◆ Problem statement:
Copy every line of the records below where the word "comment" occurs.

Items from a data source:
• • • • • • •

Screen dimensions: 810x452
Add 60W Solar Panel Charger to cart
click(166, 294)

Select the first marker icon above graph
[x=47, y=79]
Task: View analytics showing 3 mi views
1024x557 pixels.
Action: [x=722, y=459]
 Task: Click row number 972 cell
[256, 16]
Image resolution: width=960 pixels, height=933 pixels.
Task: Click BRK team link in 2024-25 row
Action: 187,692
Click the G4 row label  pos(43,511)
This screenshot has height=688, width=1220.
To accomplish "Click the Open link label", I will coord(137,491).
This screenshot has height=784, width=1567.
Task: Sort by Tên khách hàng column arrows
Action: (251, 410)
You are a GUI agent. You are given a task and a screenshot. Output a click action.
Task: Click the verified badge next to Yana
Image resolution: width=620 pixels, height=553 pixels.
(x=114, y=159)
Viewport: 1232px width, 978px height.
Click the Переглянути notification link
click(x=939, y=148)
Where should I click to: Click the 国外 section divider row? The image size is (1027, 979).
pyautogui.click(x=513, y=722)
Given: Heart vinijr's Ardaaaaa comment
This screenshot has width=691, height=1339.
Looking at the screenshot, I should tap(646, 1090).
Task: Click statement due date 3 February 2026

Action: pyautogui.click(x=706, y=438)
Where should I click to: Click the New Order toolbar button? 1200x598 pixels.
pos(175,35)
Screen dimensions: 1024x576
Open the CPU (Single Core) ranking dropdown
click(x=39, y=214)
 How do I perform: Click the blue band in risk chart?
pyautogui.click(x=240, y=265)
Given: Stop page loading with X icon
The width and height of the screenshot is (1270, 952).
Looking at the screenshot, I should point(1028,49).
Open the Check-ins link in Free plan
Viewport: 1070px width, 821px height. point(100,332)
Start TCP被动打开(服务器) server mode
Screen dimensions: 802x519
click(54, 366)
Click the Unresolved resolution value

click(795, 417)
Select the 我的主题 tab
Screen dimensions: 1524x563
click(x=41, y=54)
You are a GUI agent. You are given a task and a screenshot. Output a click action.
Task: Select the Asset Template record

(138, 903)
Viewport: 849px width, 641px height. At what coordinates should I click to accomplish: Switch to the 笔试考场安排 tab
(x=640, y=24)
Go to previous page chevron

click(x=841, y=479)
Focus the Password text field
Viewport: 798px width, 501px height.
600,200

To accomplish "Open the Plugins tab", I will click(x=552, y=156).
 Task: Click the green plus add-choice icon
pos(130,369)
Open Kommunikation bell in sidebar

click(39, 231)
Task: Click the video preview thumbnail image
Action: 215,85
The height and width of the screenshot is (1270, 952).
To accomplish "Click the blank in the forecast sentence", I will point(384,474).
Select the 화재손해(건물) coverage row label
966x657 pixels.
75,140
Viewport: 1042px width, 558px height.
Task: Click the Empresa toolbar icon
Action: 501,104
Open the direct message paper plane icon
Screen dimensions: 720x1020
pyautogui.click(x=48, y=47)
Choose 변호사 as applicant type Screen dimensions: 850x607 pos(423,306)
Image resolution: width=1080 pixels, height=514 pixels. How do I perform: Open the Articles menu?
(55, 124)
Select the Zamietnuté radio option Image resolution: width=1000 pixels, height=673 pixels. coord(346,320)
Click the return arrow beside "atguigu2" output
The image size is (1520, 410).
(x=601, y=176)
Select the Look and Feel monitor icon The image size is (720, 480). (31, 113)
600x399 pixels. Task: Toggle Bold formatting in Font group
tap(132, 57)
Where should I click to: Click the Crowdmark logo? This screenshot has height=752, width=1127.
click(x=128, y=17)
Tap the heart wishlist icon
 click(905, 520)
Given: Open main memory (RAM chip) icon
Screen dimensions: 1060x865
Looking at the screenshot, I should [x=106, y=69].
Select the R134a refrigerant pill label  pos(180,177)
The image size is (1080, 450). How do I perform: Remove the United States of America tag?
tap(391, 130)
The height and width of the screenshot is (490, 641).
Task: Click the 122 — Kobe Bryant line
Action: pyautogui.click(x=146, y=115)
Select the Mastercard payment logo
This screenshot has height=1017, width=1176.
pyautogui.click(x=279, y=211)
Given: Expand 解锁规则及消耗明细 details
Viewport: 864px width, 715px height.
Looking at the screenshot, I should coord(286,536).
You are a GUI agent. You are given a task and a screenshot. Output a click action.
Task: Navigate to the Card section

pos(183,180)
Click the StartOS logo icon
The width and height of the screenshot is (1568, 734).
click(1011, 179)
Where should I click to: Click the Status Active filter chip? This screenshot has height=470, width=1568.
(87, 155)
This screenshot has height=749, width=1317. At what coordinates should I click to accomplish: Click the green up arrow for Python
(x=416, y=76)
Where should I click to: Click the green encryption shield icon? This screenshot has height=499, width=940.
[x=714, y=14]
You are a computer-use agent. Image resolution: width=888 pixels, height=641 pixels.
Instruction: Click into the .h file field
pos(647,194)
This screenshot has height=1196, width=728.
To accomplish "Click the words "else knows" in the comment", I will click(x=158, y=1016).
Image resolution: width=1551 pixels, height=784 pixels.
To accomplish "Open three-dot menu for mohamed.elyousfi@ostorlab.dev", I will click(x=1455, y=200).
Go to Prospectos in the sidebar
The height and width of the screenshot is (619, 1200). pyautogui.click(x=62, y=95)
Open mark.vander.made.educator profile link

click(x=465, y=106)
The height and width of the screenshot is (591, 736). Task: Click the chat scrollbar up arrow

• • • • • • •

◆ Solution for this problem:
Given: Heart vinijr's Ardaaaaa comment
To accomplish "Click the words "else knows" in the comment", I will click(x=158, y=1016).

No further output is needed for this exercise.